Train him to respond WELL to voice commands like WHOA, promptly.  It is
very easy to scare the animal if he just hitched and put to work.  Wheeled 
vehicles are almost "too easy" to move, no resistance, so they can easily
be CHASING an animals into fright.

There are proper goat harness, maybe you could find sellers by looking 
at harness maker sites.

But teaching animals to pull weight, takes more than a couple workouts, 
and animals NEED an understanding of what is expected of them to 
respond correctly.  This is established over time, repeated exercises of 
doing the SAME thing, with the SAME results to get animal accustomed
to weight pulling, stopping when asked or following rein signals for turns.

Goats were used by MANY folks who couldn't afford horses, ponies or didn't
have the room to keep equines.  Goats could and DID pull good sized loads
for their owners to earn money.  So the precedent of a working goat isn't 
a new idea, just one not seen often in recent times.  The UK has goat shows,
competitions in driven goats, maybe a search would turn up some photos
for you.  I know I saw some wonderful photos on a site, with lovely goat
vehicles being used by goat drivers.

But like any animal training, the goat has to learn in steps, gain confidence
in what you ask of him.  Be able to STOP immediately when asked, so cart
doesn't hit him in the rear using wrong harness or not hitched well, or chase 
him.  He is just a goat, doesn't THINK like a person when bumped from behind.

Goat driving is a good use of a wethered goat, having a job for him will make 
things more entertaining.  I probably wouldn't load him over 3/4 his weight, and 
that is when he is VERY experienced at pulling and stopping his loads.  Horses
turn into quitters if over loaded, goat could too.  Have to make him SURE he 
can move the load and stop it, before making it heavy.

Good luck with your project.


----------



## meme (Jul 7, 2013)

Thank you for the training advice. I wasn't planning on just putting it on him with no experience. I just needed to make sure I had a building plan, before I started training him.  I plan to start out with small things. I do have a wagon with no wheels, but don't you think he could get scared of the loud noise it makes and have a bad first experiance?

 Thanks


----------



## goodhors (Jul 7, 2013)

I would suggest starting the dragging with a small, rimless auto tire.
Not a TINY tire, you want him to feel the drag, but not a tire off your 
one ton, dually pickup truck which would be too big and heavy.  Too
light of a tire won't create resistance to pull, might just bounce around
and again, scare him.  

However you want to do what they call "ground driving" him, which 
will teach him to go FORWARD first, then learn the commands needed
to direct him.  With horses, we start with "Walk ON", use left and right 
for turns.  Seems like few people can keep Gee and Haw directions 
straight!!  Especially true in a crisis, so for many, left and right are 
as complicated as they want to get, and even then they get them 
confused if startled!!

I have heard goats are VERY light on the bit and reins, so you don't 
have to muscle them in most cases.  That purchased goat harness will
probably come with a bit for him.  

No, I would NOT start him dragging a wheel-less wagon, not enough 
weight AND noisy, so he will get scared when it "chases" him.  Once 
the animal runs, gets badly frightened, they usually can NOT be trained
out of the fright.  So you have to be careful or they never will drive.
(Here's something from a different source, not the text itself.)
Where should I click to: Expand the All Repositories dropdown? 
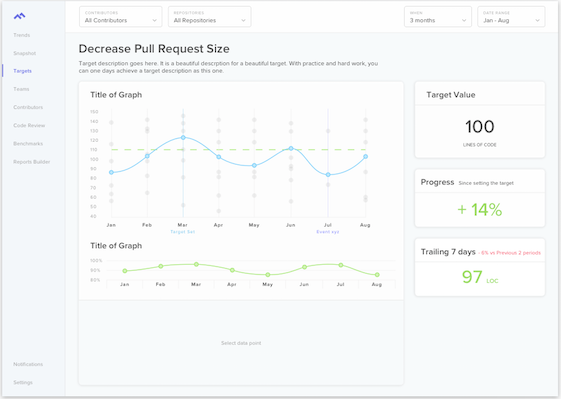click(210, 17)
You start with the light tire, can move up to a heavier tire as he stays
willing to go forward, building up his muscles.  Goat needs to be 
DEPENDABLE when you give commands, respond CORRECTLY to the 
voice, light touch on reins.  If you can't steer or stop him, he is NOT ready
to be hitched yet.  With horses this can take quite a while, you just
don't hurry things. 

For the first cart with shafts time, get a friend to help you.  
You drive goat, friend holds cart in place on goat, but NOT HITCHED 
to goat, so goat walks along  between the 
shafts, hearing the noise, getting used to tighter feel of shafts.  
Depending on how he does, you will want to do this a few times, then 
hitch him, have friend walk beside him with a lead rope to hold goat 
from running if frightened by the new feel of cart.  Friend NEEDS to 
be strong enough to hold onto the goat, not just fake it, should the 
goat react badly.  I would use the friend helping me for several times
hitched, then evaluate how goat is doing, before leaving friend off
with the lead rope.  Goat may need that friend for courage longer 
than just a few drives.  And you keep building on that good base, goat
knowing his commands WELL, stopping as asked.
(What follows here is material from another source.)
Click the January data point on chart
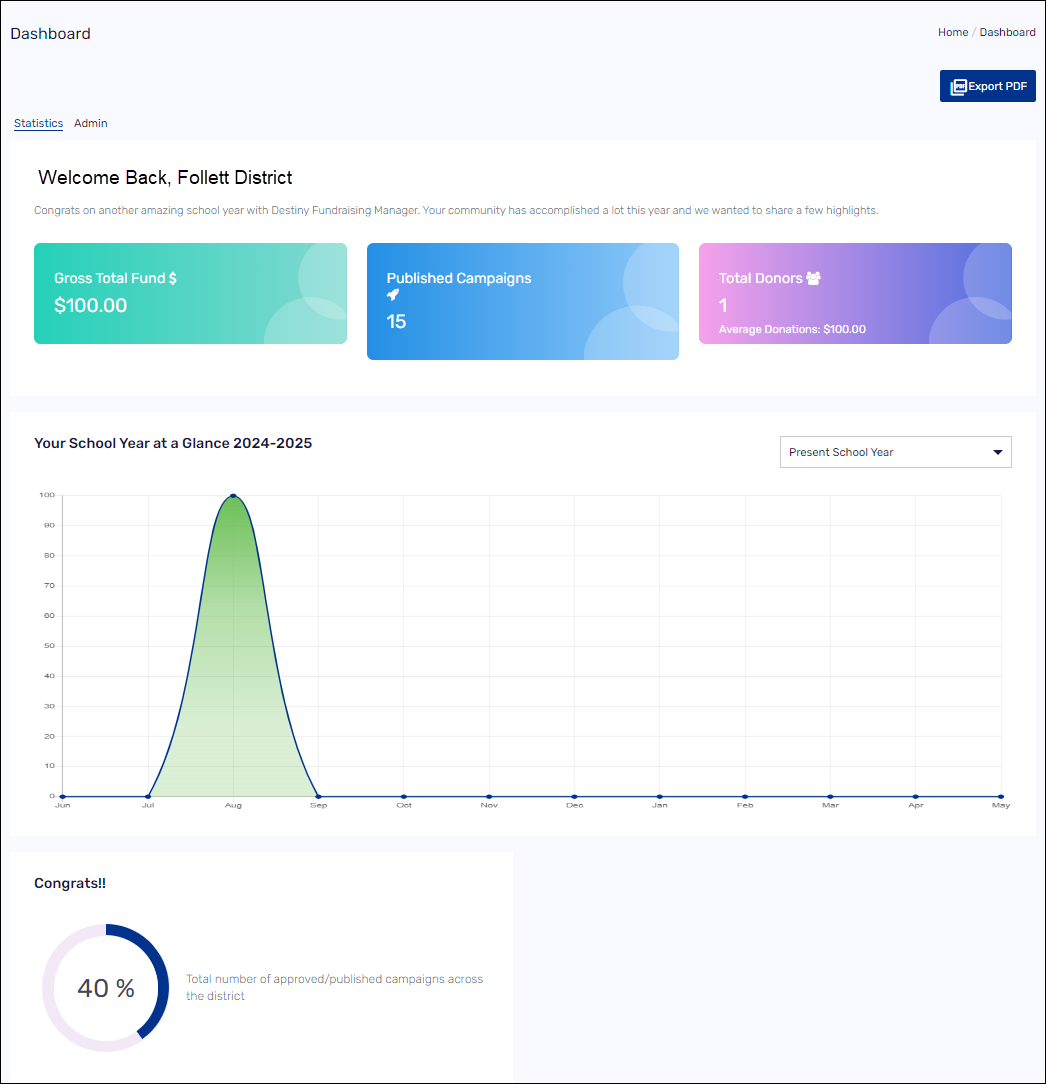1046x1084 pixels. pos(659,796)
Not thinking you are going to just jump in once the cart is built,
 but better to say that clearly in my training advice, than hear about 
your accident later.  Some folks take written advice literally, do exactly 
what it says, instead of thinking it out a little more.


----------



## meme (Jul 7, 2013)

Thank you for all of the great advice! It will come in handy for training him. In a few months or when ever he succesfully learns step by step. I will try to post pictures. Thanks you so much.


----------



## norseofcourse (Jul 7, 2013)

Something you can do now to prepare, is have someone drag things while you are walking your goat - have them walk when you walk, and stop when you stop.  That will start getting him used to the noise and view of things behind him. If your goat gets worried, your helper can drop further back, or stop, till he is ok again.

Drag a branch, a long wood or pvc pole, a leaf rake, or something tied to a rope.  Walk on different surfaces - a leaf rake sounds very different on dirt/grass, than on gravel, asphalt or concrete.

If you can't get a helper, you can both lead the goat and drag something, holding the dragged item in the hand away from your goat.  Use caution, make sure it won't come close enough to hit up against either of you, and make wide sweeping turns if you need to turn.   Be prepared to drop it instantly if you have any problem.


----------



## meme (Jul 7, 2013)

I think I will start working with him tomorrow with a friend. That is a very good idea, for getting him used to the cart. thanks you!


----------